Name: Manikandtan Chiral Kunjunni Kartha
AndrewID: mchiralk
supporting files: google drive
Goals: In this assignment, you will explore the types of loss and decoder functions for regressing to voxels, point clouds, and mesh representation from single view RGB input.
In this subsection, we will define binary cross entropy loss that can help us fit a 3D binary voxel grid. Define the loss functions here in losses.py
file. For this you can use the pre-defined losses in pytorch library.
def voxel_loss(voxel_src, voxel_tgt):=
sigmoid = torch.nn.Sigmoid()
loss = torch.nn.BCELoss()(sigmoid(voxel_src), voxel_tgt)
return loss
python main.py --q 1.1
In this subsection, we will define chamfer loss that can help us fit a 3D point cloud . Define the loss functions here in losses.py
file. We expect you to write your own code for this and not use any pytorch3d utilities.

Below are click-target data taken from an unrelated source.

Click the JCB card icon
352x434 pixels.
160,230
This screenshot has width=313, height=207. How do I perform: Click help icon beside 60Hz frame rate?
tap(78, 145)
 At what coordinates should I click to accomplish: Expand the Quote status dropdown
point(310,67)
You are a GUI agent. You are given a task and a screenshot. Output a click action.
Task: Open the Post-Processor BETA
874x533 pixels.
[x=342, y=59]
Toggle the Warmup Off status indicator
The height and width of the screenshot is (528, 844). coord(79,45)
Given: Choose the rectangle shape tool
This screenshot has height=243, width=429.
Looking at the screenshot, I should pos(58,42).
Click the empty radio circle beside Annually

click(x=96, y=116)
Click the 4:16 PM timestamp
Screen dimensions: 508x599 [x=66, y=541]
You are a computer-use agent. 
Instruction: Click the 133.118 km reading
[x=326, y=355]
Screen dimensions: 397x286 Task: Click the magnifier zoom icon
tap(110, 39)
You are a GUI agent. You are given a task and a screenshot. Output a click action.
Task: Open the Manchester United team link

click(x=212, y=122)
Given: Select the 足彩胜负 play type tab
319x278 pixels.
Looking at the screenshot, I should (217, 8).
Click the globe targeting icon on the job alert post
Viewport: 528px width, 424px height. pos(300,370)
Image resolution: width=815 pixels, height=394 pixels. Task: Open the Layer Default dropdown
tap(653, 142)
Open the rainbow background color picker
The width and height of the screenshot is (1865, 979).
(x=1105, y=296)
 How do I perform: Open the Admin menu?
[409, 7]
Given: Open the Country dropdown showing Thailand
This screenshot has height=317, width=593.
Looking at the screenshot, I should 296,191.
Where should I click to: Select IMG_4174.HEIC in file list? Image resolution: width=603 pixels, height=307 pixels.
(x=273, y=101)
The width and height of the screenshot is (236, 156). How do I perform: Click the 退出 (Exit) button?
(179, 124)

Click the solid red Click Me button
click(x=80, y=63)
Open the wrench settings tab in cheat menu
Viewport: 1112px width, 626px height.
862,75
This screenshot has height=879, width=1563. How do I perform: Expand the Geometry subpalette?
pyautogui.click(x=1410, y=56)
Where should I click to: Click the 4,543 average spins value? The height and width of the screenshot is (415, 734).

You are allowed to use functions inside pytorch3d.ops.knn such as knn_gather or knn_points
def chamfer_loss(point_cloud_src, point_cloud_tgt):
dist1, _, _ = knn.knn_points(point_cloud_src, point_cloud_tgt)
dist2, _, _ = knn.knn_points(point_cloud_tgt, point_cloud_src)
combined = torch.cat([dist1, dist2])
loss_chamfer = torch.mean(combined, dim=0)
loss_chamfer = torch.mean(loss_chamfer)
return loss_chamfer
python main.py --q 1.2
In this subsection, we will define an additional smoothening loss that can help us fit a mesh. Define the loss functions here in losses.py
file.
For this you can use the pre-defined losses in pytorch library.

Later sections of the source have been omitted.